DISTINGUER L’IMAGE DU NFT
D’après le community manager, il faut bien faire la distinction entre l’image elle-même et le NFT, qui désigne la signature cryptographique enregistrée lors de la transaction. “Comparons OpenSea et les plateformes similaires avec des fenêtres dans une galerie où le NFT est accroché. La plateforme peut fermer une fenêtre quand elle le souhaite, mais le NFT existe toujours. Et c’est à chaque plateforme de décider si elle veut ou non fermer sa fenêtre“, explique-t-il.

Ainsi, lorsque le gestionnaire immobilier de l’Ontario Tom Kuennen a acheté son “Moon Ticket”, le fichier JPEG n’était pas inscrit dans la blockchain. Seul un certificat qui renvoyait vers un site a été créé (c’est le principe standard de fonctionnement des NFT). Ce lien a pu être supprimé pour des tas de raisons, raconte le community manager, telles qu’une violation des conditions d’OpenSea.

Cela signifie que si les titres de propriété des œuvres d’art sous forme de pages web peuvent être très facilement supprimés, les NFT en tant que tels restent inscrits dans la blockchain. Ces derniers ne peuvent pas être modifiés ni supprimés. Par conséquent, même si “la fenêtre sur l’image a été fermée”, le NFT sera toujours valable via d’autres plateformes spécialisées dans le crypto-art, telles que SuperRare ou encore MarkersPlace.

OPENSEA TESTE UNE NOUVELLE VARIANTE DE JETON
Mais cette explication n’a pas convaincu Tom Kuennen, qui affirme ne jamais avoir violé les termes de la plateforme OpenSea.

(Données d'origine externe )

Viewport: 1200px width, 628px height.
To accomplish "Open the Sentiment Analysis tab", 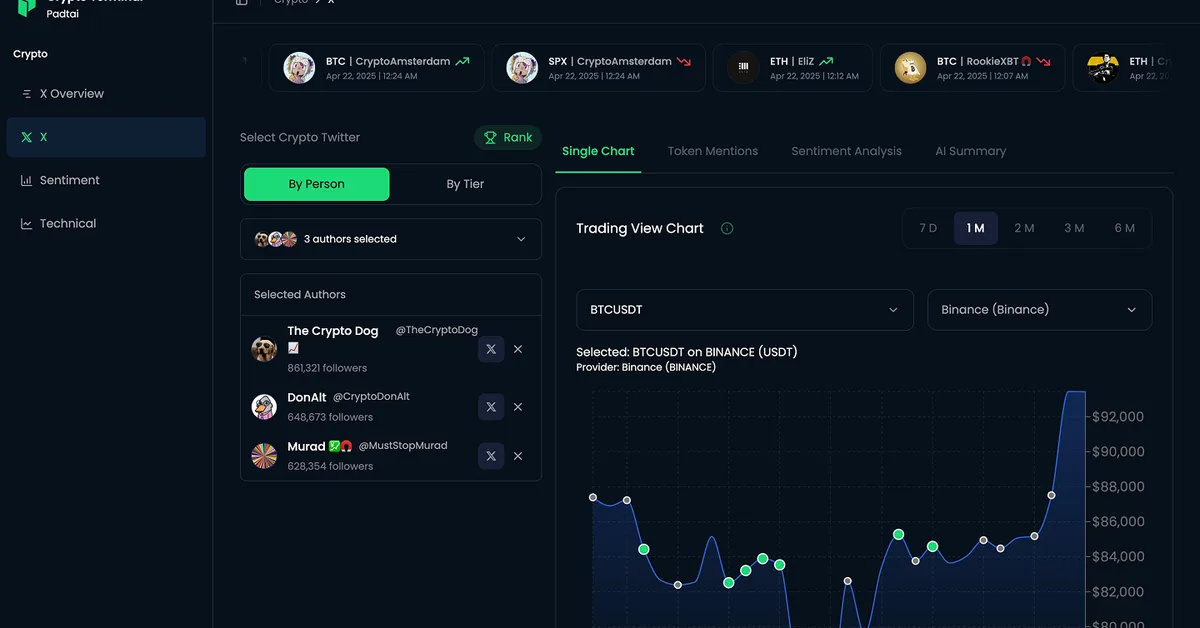I will coord(846,151).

Il ajoute qu’au-delà de la page web en elle-même, son jeton NFT a totalement disparu.

Cette situation résulte d’une expérimentation d’OpenSea : le recours à une nouvelle variante de jeton, “l’ERC-1155”. En effet, dans la grande majorité des cas, les NFT sont représentés sous une forme de jeton appelée “ERC-721”. Or, étant nouveau, l’ERC-1155 n’est pas encore compatible avec Estherscan, le moteur de recherche qui permet aux utilisateurs de chercher facilement des transactions qui transitent sur Ethereum. Par conséquent, les jetons ERC-1155 inscrits sur Ethereum n’apparaissent pas encore dans le moteur de recherche bien qu’ils aient été enregistrés.

Dans le cas de Tom Kuennen, la “disparition” résultait d’une violation des termes d’OpenSea et du nouveau jeton ERC-1155 actuellement incompatible avec Etherscan. C’est en tout cas la réponse fournie par Alex Attalah, directeur technique de la plateforme. Il a donc conseillé à l’acheteur de se connecter son portefeuille sur une autre plateforme.

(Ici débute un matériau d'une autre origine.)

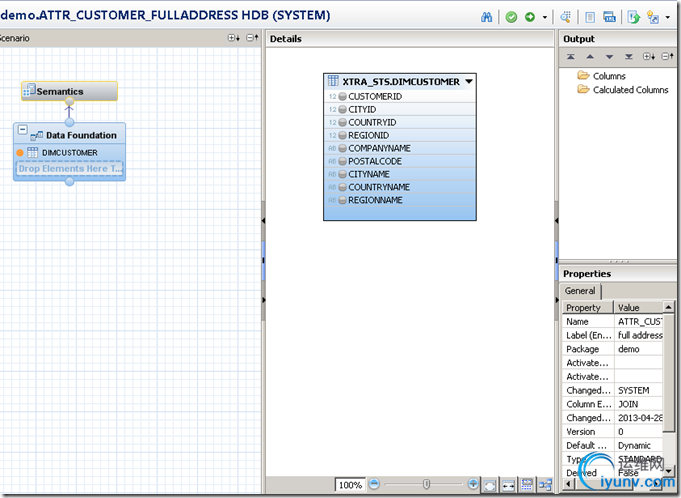
Task: Open the Calculated Columns folder
Action: [x=630, y=90]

C’est ce que Tom Kuennen a fait avec son “Ticket Moon” mais il ne s’affichait pas non plus sur Rarible. L’image n’a pas été supprimée à sa source puisque la plateforme certifiait que le NFT existait encore. Hypothèse la plus plausible : l’oeuvre d’art avait été “masquée” par Rarible. 

DES PLATEFORMES PEU FIABLES
Comme le note Motherboard, ce cas de figure montre le caractère peu fiable de ces plateformes, qui ont une liberté d’action presque illimité sur les titres de propriété qu’elles émettent sur des œuvres d’arts numériques sans que le propriétaire n’en soit averti. En effet, Tom Kuennen dit n’avoir reçu aucun avertissement avant que son achat soit “retiré” de la marketplace.

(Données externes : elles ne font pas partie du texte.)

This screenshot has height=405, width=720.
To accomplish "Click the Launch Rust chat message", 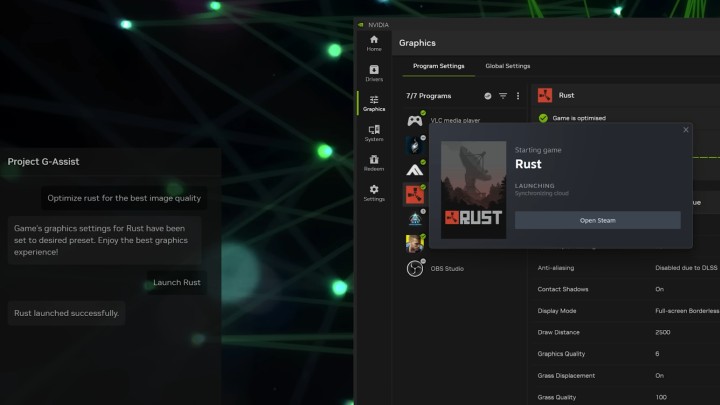I will point(177,282).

A noter que ce n’est pas le seul problème des NFT. Ils ont un coût environnemental très important, résultant en particulier de la quantité d’énergie nécessaire pour le système de validation par “preuve de travail”.

Le crypto art soulève également des problématiques réglementaires importantes. En effet, il n’offre aucune protection en matière de droit d’auteur, contrairement au marché classique de l’art qui, malgré certains travers, est encadré par des lois. En pratique, rien n’empêche une œuvre d’être tokenisée (et vendue) sans le consentement de son créateur. Cela se produit d’ailleurs déjà régulièrement. Or, une fois qu’un NFT est frappé, il n’y a aucun moyen de le supprimer.